- _Instructions for the task_
Rewrite the records below, changing "inbox" to "outbox" and keeping everything else the same. Omit the pictures from your answer.

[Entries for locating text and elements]
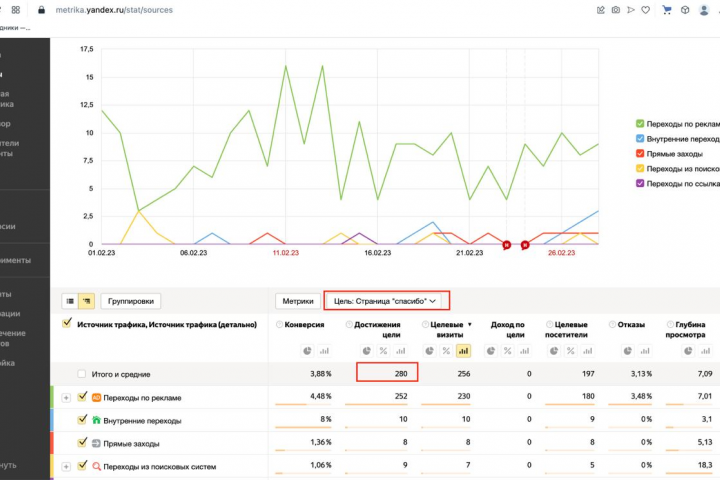Viewport: 720px width, 480px height.
Task: Click the Метрики button
Action: click(298, 301)
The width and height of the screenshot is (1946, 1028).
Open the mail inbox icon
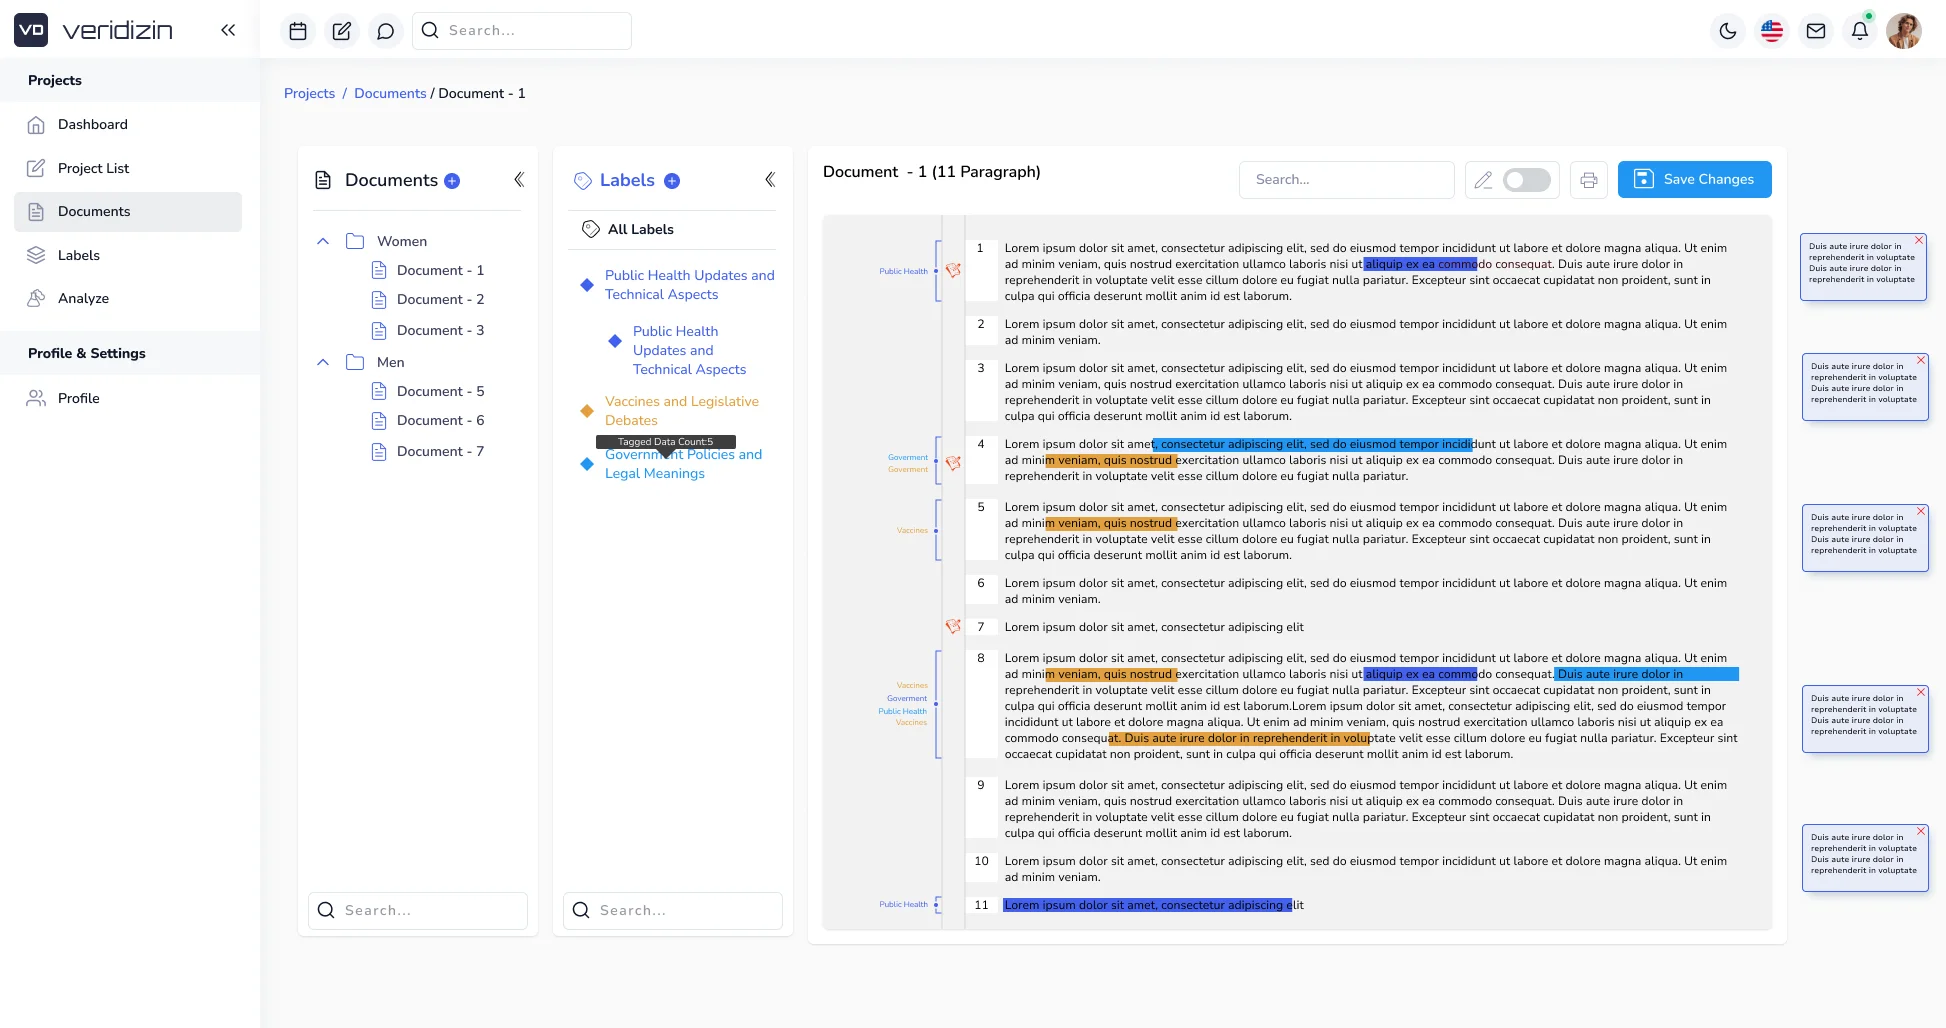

- _Solution_
Viewport: 720px width, 480px height.
Task: Click the Метрики button
Action: click(298, 301)
The width and height of the screenshot is (1946, 1028).
Open the mail outbox icon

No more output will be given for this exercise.